_WHAT IS REQUIRED_. Could you lay out the records below as a two-column CSV with columns named text and answer, starting with the line that contains "Finnpanel (485, 122)" and going on through the line that contains "中共中央关于授予周永开、张桂梅同志和追授于海俊、李夏、卢永根、张小娟、加思来提·麻合苏提… (384, 1004)"? Give one row per record, put each field in quotes, and turn any line breaks into spaces.

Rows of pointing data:
--
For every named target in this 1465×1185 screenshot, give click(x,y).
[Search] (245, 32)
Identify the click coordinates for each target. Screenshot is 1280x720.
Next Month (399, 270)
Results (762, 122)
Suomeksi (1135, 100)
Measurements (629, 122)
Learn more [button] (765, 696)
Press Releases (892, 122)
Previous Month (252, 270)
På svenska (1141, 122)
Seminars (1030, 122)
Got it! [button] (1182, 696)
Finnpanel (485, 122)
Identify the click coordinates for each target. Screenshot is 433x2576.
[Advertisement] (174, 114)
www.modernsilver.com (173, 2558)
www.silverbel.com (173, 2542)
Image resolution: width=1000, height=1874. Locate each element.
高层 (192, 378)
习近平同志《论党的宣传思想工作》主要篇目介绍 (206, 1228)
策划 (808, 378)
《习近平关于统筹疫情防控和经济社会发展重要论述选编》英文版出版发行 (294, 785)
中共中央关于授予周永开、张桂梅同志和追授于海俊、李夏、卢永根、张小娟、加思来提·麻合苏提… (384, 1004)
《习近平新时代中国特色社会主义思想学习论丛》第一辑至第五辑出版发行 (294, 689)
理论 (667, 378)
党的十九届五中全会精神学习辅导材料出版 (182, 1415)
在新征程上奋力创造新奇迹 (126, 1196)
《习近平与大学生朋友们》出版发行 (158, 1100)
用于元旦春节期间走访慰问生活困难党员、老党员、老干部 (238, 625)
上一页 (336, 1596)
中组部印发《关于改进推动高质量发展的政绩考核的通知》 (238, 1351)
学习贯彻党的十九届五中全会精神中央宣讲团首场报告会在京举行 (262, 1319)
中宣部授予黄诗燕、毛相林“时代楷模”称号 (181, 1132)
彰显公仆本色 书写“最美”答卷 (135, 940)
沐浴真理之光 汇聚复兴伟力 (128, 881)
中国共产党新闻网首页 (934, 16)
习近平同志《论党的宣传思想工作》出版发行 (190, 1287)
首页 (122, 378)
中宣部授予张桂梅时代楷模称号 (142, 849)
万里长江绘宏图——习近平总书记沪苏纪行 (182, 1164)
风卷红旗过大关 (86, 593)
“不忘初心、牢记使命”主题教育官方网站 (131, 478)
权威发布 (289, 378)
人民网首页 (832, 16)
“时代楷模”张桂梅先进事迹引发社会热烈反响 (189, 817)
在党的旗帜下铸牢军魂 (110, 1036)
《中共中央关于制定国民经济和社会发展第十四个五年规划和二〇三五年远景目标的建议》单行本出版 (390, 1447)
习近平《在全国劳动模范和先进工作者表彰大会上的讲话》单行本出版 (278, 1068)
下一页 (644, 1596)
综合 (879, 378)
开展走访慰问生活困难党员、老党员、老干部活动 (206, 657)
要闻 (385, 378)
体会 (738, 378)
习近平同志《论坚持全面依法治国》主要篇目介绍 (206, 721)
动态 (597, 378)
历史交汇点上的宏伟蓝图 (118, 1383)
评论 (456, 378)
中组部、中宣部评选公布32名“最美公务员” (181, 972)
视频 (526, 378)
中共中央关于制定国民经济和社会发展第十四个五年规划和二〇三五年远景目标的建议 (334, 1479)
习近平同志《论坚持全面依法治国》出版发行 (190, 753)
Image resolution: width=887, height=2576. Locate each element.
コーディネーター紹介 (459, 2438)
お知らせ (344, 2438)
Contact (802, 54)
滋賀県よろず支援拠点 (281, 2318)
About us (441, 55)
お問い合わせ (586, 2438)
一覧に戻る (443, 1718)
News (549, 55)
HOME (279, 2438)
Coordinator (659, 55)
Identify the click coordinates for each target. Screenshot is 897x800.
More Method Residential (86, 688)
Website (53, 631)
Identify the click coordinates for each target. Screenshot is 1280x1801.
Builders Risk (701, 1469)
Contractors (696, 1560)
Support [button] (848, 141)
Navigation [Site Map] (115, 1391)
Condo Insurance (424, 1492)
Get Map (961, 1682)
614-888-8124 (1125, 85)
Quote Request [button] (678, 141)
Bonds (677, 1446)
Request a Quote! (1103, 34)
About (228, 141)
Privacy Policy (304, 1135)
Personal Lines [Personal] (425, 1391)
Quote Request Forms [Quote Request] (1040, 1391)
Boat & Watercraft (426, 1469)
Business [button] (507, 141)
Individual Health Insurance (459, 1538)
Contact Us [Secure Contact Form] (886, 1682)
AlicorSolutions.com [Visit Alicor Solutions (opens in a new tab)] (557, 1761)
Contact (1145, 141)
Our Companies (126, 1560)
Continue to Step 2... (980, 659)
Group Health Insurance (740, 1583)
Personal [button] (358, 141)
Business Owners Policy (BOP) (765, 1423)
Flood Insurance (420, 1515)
--
_EXERCISE ANSWER_.
text,answer
"Finnpanel","(485, 122)"
"Identify the click coordinates for each target. Screenshot is 433x2576. [Advertisement]","(174, 114)"
"www.modernsilver.com","(173, 2558)"
"www.silverbel.com","(173, 2542)"
"Image resolution: width=1000, height=1874. Locate each element. 高层","(192, 378)"
"习近平同志《论党的宣传思想工作》主要篇目介绍","(206, 1228)"
"策划","(808, 378)"
"《习近平关于统筹疫情防控和经济社会发展重要论述选编》英文版出版发行","(294, 785)"
"中共中央关于授予周永开、张桂梅同志和追授于海俊、李夏、卢永根、张小娟、加思来提·麻合苏提…","(384, 1004)"